RECORDS FOR PROCESSING ::

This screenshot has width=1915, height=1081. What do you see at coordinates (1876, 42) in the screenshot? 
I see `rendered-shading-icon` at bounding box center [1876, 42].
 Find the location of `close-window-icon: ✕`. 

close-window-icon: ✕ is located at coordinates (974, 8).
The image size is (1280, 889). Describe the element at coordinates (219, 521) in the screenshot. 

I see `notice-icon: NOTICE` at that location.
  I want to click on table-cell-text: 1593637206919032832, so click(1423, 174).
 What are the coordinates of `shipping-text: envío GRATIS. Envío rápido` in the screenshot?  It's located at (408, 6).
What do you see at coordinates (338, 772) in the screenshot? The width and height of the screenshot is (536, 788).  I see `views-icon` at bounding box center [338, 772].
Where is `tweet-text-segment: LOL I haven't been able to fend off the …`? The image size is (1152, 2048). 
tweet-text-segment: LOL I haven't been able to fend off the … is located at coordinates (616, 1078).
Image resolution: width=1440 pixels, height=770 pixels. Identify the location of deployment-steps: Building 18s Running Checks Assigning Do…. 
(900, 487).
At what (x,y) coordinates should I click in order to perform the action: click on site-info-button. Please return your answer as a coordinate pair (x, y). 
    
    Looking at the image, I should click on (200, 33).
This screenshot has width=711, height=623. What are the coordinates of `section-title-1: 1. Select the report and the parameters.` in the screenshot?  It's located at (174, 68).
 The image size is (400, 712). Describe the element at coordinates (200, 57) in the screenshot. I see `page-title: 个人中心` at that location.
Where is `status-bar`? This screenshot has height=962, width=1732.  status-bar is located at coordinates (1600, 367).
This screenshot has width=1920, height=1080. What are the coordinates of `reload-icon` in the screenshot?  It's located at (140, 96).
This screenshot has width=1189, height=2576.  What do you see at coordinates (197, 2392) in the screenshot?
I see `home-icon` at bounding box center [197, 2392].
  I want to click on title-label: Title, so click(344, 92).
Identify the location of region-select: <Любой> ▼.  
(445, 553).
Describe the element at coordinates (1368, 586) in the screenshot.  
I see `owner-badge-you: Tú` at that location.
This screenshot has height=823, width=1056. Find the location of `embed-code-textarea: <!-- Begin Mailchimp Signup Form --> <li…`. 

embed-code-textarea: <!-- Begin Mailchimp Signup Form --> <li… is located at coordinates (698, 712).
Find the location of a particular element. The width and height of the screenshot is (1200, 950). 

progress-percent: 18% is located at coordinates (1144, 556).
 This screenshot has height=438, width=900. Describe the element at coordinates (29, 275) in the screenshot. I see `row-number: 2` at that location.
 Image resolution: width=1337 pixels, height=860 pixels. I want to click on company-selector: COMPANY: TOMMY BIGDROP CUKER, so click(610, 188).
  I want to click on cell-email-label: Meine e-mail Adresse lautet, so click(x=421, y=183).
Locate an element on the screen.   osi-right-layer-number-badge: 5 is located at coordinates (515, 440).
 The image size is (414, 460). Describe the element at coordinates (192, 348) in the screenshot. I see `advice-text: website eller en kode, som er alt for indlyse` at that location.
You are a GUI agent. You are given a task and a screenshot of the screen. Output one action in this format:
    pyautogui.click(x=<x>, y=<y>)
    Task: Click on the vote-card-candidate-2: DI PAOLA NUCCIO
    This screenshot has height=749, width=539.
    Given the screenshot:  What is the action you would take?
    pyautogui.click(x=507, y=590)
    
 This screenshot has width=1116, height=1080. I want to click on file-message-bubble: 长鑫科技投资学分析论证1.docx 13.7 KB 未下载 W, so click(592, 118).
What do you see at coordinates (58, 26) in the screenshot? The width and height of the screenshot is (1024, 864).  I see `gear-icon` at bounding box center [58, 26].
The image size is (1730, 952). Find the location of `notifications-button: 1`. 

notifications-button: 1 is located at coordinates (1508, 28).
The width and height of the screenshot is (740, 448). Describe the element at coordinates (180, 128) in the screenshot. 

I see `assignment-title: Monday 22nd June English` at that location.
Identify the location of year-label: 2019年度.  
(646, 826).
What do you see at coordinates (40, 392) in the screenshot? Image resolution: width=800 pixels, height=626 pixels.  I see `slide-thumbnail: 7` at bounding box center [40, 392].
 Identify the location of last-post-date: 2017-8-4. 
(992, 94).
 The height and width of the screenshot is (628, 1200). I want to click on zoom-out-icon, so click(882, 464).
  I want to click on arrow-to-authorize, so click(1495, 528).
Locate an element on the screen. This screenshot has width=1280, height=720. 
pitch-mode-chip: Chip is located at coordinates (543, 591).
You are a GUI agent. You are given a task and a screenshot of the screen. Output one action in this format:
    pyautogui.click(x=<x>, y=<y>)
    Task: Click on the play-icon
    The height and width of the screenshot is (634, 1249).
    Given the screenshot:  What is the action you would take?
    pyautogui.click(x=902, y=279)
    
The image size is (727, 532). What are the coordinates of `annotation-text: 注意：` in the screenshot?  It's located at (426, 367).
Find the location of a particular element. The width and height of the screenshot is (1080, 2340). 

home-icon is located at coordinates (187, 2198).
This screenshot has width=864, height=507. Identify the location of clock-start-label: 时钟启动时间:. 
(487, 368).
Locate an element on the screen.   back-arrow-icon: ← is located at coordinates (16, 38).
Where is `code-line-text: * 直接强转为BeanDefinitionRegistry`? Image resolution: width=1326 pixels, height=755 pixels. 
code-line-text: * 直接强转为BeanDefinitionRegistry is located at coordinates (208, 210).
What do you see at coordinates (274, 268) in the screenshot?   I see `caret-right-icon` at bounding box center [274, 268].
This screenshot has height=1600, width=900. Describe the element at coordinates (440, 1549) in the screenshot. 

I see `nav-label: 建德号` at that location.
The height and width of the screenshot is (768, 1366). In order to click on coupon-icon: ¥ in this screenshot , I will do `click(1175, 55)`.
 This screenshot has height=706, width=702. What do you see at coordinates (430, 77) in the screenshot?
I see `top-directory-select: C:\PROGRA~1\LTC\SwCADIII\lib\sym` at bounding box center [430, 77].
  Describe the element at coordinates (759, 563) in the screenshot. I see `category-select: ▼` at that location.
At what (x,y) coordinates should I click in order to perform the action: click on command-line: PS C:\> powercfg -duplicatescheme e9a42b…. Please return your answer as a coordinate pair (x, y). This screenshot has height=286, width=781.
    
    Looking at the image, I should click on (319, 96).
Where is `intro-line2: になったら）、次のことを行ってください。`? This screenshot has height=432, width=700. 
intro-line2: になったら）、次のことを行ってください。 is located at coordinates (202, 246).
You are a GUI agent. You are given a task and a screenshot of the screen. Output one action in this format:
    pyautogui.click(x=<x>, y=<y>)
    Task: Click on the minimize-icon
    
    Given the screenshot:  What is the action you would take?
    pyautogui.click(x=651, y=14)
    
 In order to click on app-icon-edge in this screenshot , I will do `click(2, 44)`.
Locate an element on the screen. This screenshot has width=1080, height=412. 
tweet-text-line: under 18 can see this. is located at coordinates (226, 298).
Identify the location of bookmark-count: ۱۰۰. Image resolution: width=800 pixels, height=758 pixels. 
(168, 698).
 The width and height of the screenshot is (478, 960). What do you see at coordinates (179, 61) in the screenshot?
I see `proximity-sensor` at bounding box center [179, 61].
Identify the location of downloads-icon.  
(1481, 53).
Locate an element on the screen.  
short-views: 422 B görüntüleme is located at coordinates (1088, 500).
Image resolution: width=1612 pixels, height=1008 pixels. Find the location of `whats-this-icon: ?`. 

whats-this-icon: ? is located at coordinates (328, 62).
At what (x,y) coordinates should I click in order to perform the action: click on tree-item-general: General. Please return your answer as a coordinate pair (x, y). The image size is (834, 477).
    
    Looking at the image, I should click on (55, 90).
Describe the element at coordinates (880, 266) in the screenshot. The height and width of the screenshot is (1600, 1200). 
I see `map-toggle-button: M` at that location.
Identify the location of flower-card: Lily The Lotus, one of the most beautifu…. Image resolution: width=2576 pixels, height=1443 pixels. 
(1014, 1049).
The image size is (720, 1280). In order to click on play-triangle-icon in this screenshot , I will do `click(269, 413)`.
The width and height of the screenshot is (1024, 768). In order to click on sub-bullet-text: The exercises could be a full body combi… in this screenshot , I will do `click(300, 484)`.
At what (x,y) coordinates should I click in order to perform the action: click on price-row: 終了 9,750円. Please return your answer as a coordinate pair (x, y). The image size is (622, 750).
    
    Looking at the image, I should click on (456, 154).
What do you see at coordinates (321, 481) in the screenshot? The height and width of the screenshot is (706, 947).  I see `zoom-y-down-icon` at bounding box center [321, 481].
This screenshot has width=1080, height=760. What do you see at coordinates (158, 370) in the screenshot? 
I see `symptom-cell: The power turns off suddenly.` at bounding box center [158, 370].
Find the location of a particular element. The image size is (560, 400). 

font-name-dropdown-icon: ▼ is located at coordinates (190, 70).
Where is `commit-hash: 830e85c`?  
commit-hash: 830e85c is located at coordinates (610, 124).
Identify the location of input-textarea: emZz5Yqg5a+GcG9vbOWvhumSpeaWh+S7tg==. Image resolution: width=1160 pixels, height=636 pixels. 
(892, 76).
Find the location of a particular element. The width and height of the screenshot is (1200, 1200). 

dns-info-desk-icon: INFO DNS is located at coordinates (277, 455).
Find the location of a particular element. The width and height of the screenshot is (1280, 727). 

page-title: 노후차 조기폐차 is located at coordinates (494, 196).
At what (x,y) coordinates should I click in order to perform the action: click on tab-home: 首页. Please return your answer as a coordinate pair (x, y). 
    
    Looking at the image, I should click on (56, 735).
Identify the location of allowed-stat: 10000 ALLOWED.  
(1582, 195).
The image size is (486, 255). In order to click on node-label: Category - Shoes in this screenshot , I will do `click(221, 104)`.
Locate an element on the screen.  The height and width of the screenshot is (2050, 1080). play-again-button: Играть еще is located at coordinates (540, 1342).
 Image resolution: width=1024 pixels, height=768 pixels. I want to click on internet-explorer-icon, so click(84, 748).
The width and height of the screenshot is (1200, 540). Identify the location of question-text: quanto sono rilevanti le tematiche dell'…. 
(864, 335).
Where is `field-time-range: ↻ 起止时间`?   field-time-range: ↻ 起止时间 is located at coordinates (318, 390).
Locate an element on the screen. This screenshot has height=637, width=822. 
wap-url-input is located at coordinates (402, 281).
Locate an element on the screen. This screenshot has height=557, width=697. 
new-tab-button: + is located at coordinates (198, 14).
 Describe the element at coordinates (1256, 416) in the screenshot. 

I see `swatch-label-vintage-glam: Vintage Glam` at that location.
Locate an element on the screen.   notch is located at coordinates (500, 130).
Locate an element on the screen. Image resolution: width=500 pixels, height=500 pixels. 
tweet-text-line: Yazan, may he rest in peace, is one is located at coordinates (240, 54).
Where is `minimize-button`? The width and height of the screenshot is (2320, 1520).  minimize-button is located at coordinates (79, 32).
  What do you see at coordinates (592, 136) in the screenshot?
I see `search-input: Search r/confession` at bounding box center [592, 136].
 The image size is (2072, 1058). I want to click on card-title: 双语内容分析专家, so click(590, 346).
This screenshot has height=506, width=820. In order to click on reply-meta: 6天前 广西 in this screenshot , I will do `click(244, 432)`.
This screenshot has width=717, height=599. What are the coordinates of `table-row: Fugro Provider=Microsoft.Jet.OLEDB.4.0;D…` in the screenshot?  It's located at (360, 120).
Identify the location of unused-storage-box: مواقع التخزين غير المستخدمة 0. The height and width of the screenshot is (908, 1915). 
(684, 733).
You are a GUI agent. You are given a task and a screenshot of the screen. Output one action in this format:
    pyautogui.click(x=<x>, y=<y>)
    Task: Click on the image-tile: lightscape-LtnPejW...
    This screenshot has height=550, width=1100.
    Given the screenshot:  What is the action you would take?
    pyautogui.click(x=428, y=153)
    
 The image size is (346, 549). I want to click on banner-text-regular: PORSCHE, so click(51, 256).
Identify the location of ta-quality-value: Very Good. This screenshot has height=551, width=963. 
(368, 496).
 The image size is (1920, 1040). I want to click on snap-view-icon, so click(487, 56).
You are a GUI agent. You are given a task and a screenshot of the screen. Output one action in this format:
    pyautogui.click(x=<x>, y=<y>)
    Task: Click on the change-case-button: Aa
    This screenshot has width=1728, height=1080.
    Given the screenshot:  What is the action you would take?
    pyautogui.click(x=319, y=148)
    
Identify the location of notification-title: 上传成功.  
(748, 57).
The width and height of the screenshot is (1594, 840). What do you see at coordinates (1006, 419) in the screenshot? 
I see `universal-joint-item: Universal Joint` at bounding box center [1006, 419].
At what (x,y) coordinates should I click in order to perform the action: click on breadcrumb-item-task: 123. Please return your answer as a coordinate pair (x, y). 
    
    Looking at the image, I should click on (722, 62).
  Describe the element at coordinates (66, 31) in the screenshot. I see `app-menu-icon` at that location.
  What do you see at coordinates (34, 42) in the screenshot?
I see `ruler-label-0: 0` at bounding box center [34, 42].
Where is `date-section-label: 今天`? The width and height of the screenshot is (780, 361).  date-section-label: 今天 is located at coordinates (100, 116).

TASK DETAILS ::
Give the stretch from the start of the records through the line containing "I want to click on title-label: Title, so" again, switching "This screenshot has" to "This image has" and leaving everything else unchanged.

EXERCISE RESPONSE ::
This image has width=1915, height=1081. What do you see at coordinates (1876, 42) in the screenshot? 
I see `rendered-shading-icon` at bounding box center [1876, 42].
 Find the location of `close-window-icon: ✕`. 

close-window-icon: ✕ is located at coordinates (974, 8).
The image size is (1280, 889). Describe the element at coordinates (219, 521) in the screenshot. 

I see `notice-icon: NOTICE` at that location.
  I want to click on table-cell-text: 1593637206919032832, so click(1423, 174).
 What are the coordinates of `shipping-text: envío GRATIS. Envío rápido` in the screenshot?  It's located at (408, 6).
What do you see at coordinates (338, 772) in the screenshot? The width and height of the screenshot is (536, 788).  I see `views-icon` at bounding box center [338, 772].
Where is `tweet-text-segment: LOL I haven't been able to fend off the …`? The image size is (1152, 2048). 
tweet-text-segment: LOL I haven't been able to fend off the … is located at coordinates (616, 1078).
Image resolution: width=1440 pixels, height=770 pixels. Identify the location of deployment-steps: Building 18s Running Checks Assigning Do…. 
(900, 487).
At what (x,y) coordinates should I click in order to perform the action: click on site-info-button. Please return your answer as a coordinate pair (x, y). 
    
    Looking at the image, I should click on (200, 33).
This image has width=711, height=623. What are the coordinates of `section-title-1: 1. Select the report and the parameters.` in the screenshot?  It's located at (174, 68).
 The image size is (400, 712). Describe the element at coordinates (200, 57) in the screenshot. I see `page-title: 个人中心` at that location.
Where is `status-bar`? This image has height=962, width=1732.  status-bar is located at coordinates (1600, 367).
This image has width=1920, height=1080. What are the coordinates of `reload-icon` in the screenshot?  It's located at (140, 96).
This image has width=1189, height=2576.  What do you see at coordinates (197, 2392) in the screenshot?
I see `home-icon` at bounding box center [197, 2392].
  I want to click on title-label: Title, so click(344, 92).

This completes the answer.